The NPR program of March 26 is titled “How to Better Understand Teenagers.” Moderator Jenn White informs us at the outset that the appellation “Teenager” did not exist until the 1940s. The title came about as America adopted laws mandating full time school enrollment and limiting work opportunities for children. In so doing we created young people with time on their hands that had not existed. In 18th and 19th century America children worked either on farm or in factory and attended school when they could.
Today’s program which is available through National Public Radio featured teenagers and experts who study them. It was a fascinating exploration, one which every parent of a teenager should devote an hour to hear. Yes, you have a teenager under roof and they can be really annoying when they are not fully engaged in an average of 9 hours of daily screen time. But as one caller admitted, she did not even know how to engage with her teenage child because everything today is perceived as an interruption.
But if you listen to this program you will probably find that modern teens are both very interesting and VERY stressed. Most parents don’t care to hear much about this. They have their own stress, much of it associated with the high cost of RAISING TEENAGERS. What many parents don’t realize is how kids will feel their parent’s stress. As I used to tell clients, “If you are a child, your full time job is managing and manipulating your parents except for the six hours you are in school.”

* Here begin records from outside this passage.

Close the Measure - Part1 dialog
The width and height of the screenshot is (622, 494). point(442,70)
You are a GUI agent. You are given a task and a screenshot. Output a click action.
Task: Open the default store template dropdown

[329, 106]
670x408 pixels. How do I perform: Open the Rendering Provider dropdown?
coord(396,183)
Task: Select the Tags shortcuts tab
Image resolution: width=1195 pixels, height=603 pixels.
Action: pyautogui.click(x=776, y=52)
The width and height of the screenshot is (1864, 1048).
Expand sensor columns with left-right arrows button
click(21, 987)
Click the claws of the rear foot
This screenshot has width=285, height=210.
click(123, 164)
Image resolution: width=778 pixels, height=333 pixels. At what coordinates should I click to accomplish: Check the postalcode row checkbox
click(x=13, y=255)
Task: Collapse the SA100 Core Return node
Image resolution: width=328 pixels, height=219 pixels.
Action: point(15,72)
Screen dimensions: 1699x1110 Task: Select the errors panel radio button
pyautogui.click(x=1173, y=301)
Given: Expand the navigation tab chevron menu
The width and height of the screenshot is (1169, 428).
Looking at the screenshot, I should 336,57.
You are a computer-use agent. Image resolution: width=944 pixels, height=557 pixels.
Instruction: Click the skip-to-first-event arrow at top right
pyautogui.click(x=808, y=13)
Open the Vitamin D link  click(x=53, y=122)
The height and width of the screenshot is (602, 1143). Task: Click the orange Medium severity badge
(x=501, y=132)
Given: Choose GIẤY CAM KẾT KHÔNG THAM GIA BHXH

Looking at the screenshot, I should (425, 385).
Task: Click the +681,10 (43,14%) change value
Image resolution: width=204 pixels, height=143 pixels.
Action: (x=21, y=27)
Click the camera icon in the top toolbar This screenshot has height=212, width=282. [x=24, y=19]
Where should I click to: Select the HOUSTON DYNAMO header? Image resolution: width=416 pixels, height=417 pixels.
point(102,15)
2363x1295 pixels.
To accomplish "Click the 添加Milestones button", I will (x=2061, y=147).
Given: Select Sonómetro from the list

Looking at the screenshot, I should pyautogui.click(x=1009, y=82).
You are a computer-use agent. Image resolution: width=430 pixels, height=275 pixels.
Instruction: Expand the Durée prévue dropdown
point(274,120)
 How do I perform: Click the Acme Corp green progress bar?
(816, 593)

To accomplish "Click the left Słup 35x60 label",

Most parents perceive their children as having an easy life. The NPR program highlights how different childhood has become in an electronic age, both for better and for worse. Their stresses are quite different than those of us who grew up before personal computers and the internet. It has changed entirely again in the last 12 years as social media has infiltrated nearly every home in America. It seems that part of what separates us from teenagers and their associated stress is that we didn’t have to cope with these forces when we were their age. They are bombarded with communications of all kinds; informative, wasteful, friendly and in some cases highly threatening. They are not apt to share that experience with their parents. Candidly, we didn’t do that with our parents either. Teens are trying to forge adult identities. And, as we know, that means child expressed viewpoints and adult interactions that can be both dumbfounding and highly concerning to parents.
To this writer, who chose not to have kids, it was interesting to listen to the children interviewed talk about their anxieties. Needless to say, if you knock on your kid’s bedroom and ask about “anxieties” you are going to probably get a weird response. But I suspect that if you did succeed in such a mission, what you would hear would echo what was said on the radio today.
This ties into the business of separation and divorce. Kids don’t know how to handle these things with rare exceptions. They have conflicting loyalties even in settings where they have “issues” with one or both parents. They typically don’t want to choose between parents. They also don’t want to be any parent’s “best friend” although lawyers will tell you how many times they have had to wince their way through a custody trial while their client professes that their 12 year old is as close a friend as the adult has. Teens often graft on to step-parents or significant others, especially if those folks telegraph an understanding that they are not the kid’s parent. The core issue here is that at a time when adolescent children are trying to claim center stage to show their growth toward adulthood, that stage is often co-opted by a custody battle kids neither want nor need.
The podcast is here:
If you want to re-visit the history of teenage problems, the 1956 movie is here: . The good news is that illicit drug use is not on the rise but according to the National Institute of Health 31% of graduating seniors report having used in the past year.
This is really not new. Socrates also had some attitude about the situation 22 centuries ago. “The children…love luxury…have bad manners, contempt for authority. Children are now tyrants, not the servants of their households. They no longer rise when an elder enters the room. They contradict their parents, chatter before company…and tyrannize their teachers.”